Screen Printing with DCGANs

The idea of using ML techniques to produce art has been the subject of a wide body of research, ranging from topics in neural style transfer (recomposing images in the style of other images) to the generation of original art itself. Requisite to some of these techniques is a class of generative learning algorithms, algorithms which seek to learn the distributions of features (e.g., image pixels) given labels (in our case, capital "A" Art!). I developed a project to study generative adversarial networks (GANs) and apply them to screen printing, which was also something I was developing an interest in at the time.

GANs are a generative algorithm originally proposed for unsupervised learning; they were first invented by Ian Goodfellow in a 2014 paper. A GAN pits two neural networks against one another. One of them, the generator, samples noise and attempts to produce output that is similar to that found in the training set. The other network, the discriminator, is fed both the training set of real data and the fake data from the discriminator, and attempts to distinguish between the two. As learning progresses, the generator learns to produce better output and the discriminator learns to tell real from fake better, until the two networks reach convergence (i.e., both networks' losses reach an equilibrium). At this point, the generator is fairly good at generating output that looks like the training set.

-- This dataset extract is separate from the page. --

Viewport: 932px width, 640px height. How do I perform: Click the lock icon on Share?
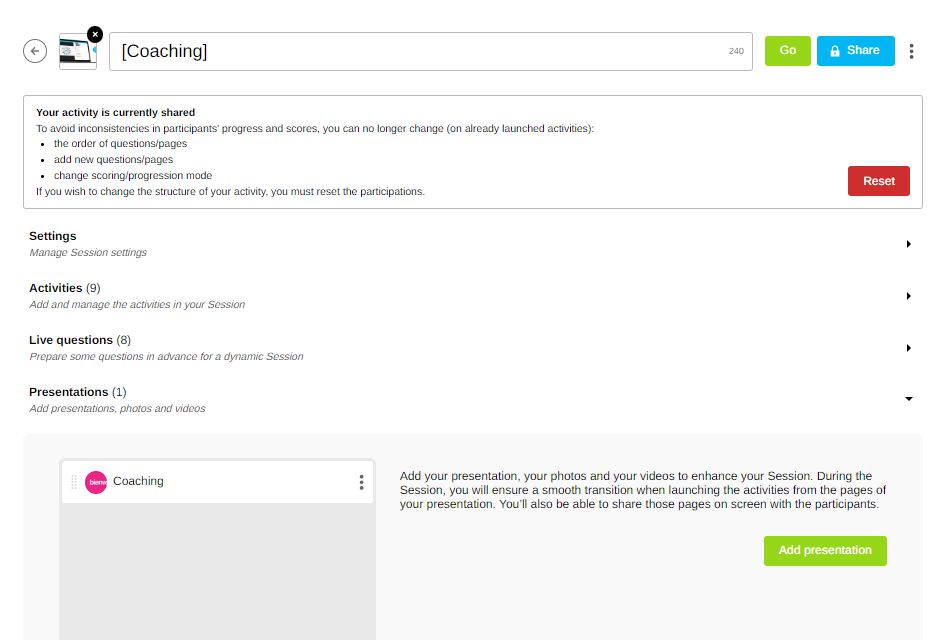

To prepare for the project, I read the 2015 paper "Unsupervised Representation Learning With Deep Convolutional Generative Adversarial Networks" by Alec Radford, Luke Metz, and Soumith Chintala. In it, the authors class of convolutional neural networks (CNNs) called a deep convolutional generative adversarial network (DCGAN) that bridges the gap from CNNs to unsupervised learning. In particular, they suggest a framework of architectural constraints for DCGANs that they argue make these particular convolutional GANs stable to train, even with deeper and higher resolution models. These constraints are:

  • Replace any pooling layers with strided convolutions (discriminator) and fractional-strided convolutions (generator). This allows the network to learn its own downsampling/upsampling, as opposed to a deterministic pooling layer (e.g., a maxpooling layer takes the maximum activation from each filter and discards the others).
  • Use batchnorm in both the generator and the discriminator. This stabilizes learning by normalizing the input to a unit so that it has zero mean and unit variance.
  • Remove fully connected hidden layers for deeper architectures. The authors found that using such layers (e.g., global average pooling) increased model stability but hurt convergence speed, and removing fully connected layers was a better compromise.
  • Use ReLU activation in generator for all layers except for the output, which uses Tanh; use LeakyReLU activation in the discriminator for all layers. The authors found that these particular functions worked well for their purposes.

The project was developed with PyTorch; training took several days. The results were pretty neat, and I took one of the outputs, did an exaggerated halftone color separation, and printed a few copies of it.